It all began on Friday at 6:30 a.m.—witnessing little things done with great love—and became more apparent as the weekend continued. Strong winds throughout the night had made sleep difficult, yet the early morning hours brought a smile to my face. There is nothing like the aroma of pancakes and bacon wafting into the bedroom. No, Paul had not gotten up early this particular day to make breakfast, although I am the luckiest woman on the planet to experience a nutritious morning spread nearly every day, including eggs, Swiss chard, and a variety of fresh fruit. No, IHOP® had not gone mobile. No, this day my nonagenarian neighbor was performing her magic. Her husband, three adult children, three grandchildren and one great-grandchild would highly agree that she has perfected a lifetime of culinary skills. She is quick to smile and add a story to complete her breakfast fare. I offered silent gratitude that she put so much of herself into an often taken-for-granted task. Source was in the thick of things. As Mother Teresa said, “Not all of us can do great things. But we can do small things with great love.” Putting our hearts into whatever we do demonstrates a deep, pervading love that people feel, regardless of age or circumstance.
Preparing for dinner guests later that evening, I glanced out of the kitchen window and saw a man with a familiar gait. Each day, for the last two years, he walked. Regardless of weather, this fitness seeker’s route included the street that went past our house, over to other streets and downtown. Occasionally he would stoop to pick up litter and make a difference. One day, while running a few errands downtown, I met him on the sidewalk and stopped to thank him for picking up refuse. He seemed surprised that I had noticed. I’m walking anyway. It’s just a small thing that I can do, he said. What great love and compassion for Mother Earth. No expectations. It just seemed to be the right thing to do.
The next morning I attended a yoga class. Most yoga teachers offer verbal modifications for poses during yoga classes. From time to time, I try an Intermediate Vinyasa class to see if my muscle tremors will permit me to build more core strength. On this day, the asanas were still too demanding, and I sank into Child’s Pose, the premiere modification pose to regain breath and composure. To my surprise, several seconds later, I felt the warmth of the teacher’s hands soothing my spine, letting me know that she was aware that I was struggling and, regardless of my situation, that I had her support. This small act offered with great love brought tears to my eyes. Source was in the thick of things.

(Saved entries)

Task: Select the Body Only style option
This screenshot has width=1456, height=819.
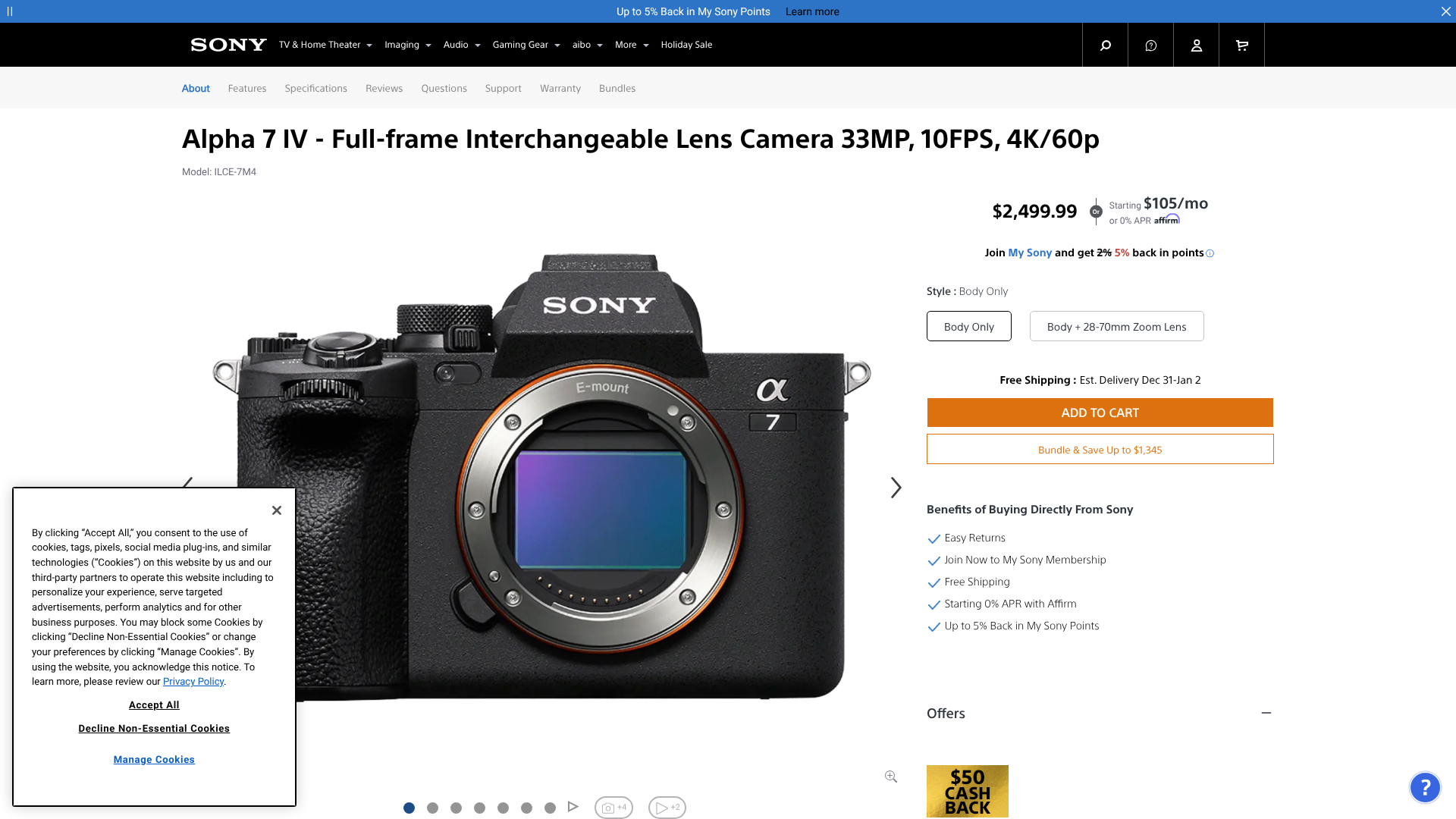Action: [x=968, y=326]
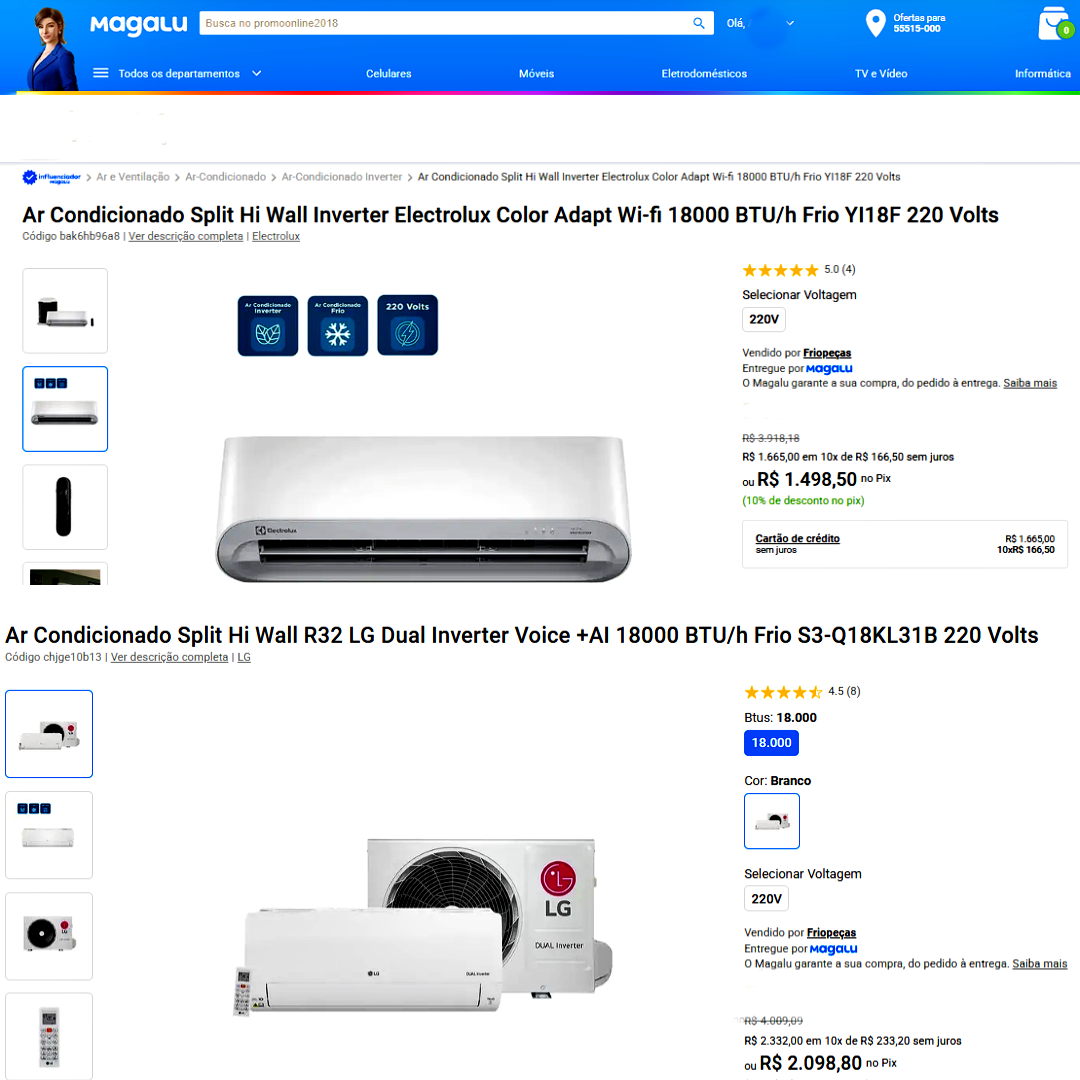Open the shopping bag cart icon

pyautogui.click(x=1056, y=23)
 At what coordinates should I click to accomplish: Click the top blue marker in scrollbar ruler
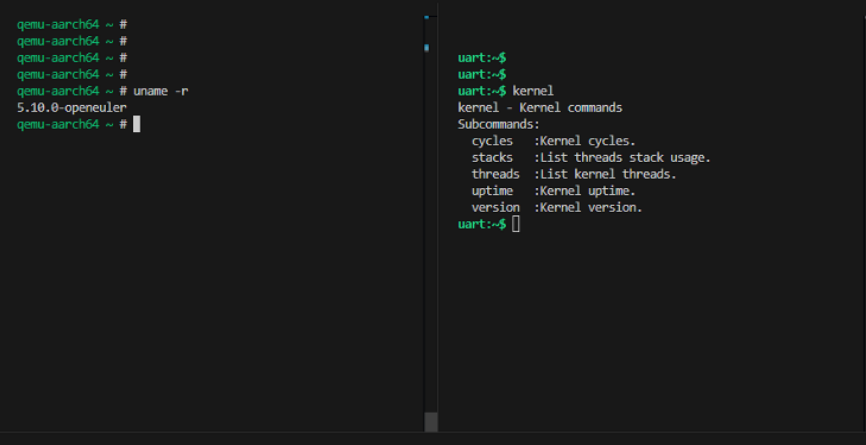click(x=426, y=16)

• [To do]
(a) Summarize the essay on small acts of great love in two sentences.
(b) Answer these questions using the essay on small acts of great love.
(i) At what time on Friday did it all begin?
(ii) For how long had the man been walking each day?
(iii) Which pose did the narrator sink into during the yoga class?
(c) List every food named in the first paragraph of the essay on small acts of great love.

• [Answers]
(a) Over a weekend, the narrator witnesses small things done with great love: a nonagenarian neighbor cooking breakfast, a daily walker picking up litter, and a yoga teacher soothing the narrator's spine during a struggle. Drawing on Mother Teresa's words that we can do small things with great love, the narrator holds that putting our hearts into whatever we do shows a love people feel.

(b)
(i) 6:30 a.m.
(ii) For the last two years
(iii) Child's Pose

(c)
- Pancakes
- Bacon
- Eggs
- Swiss chard
- Fresh fruit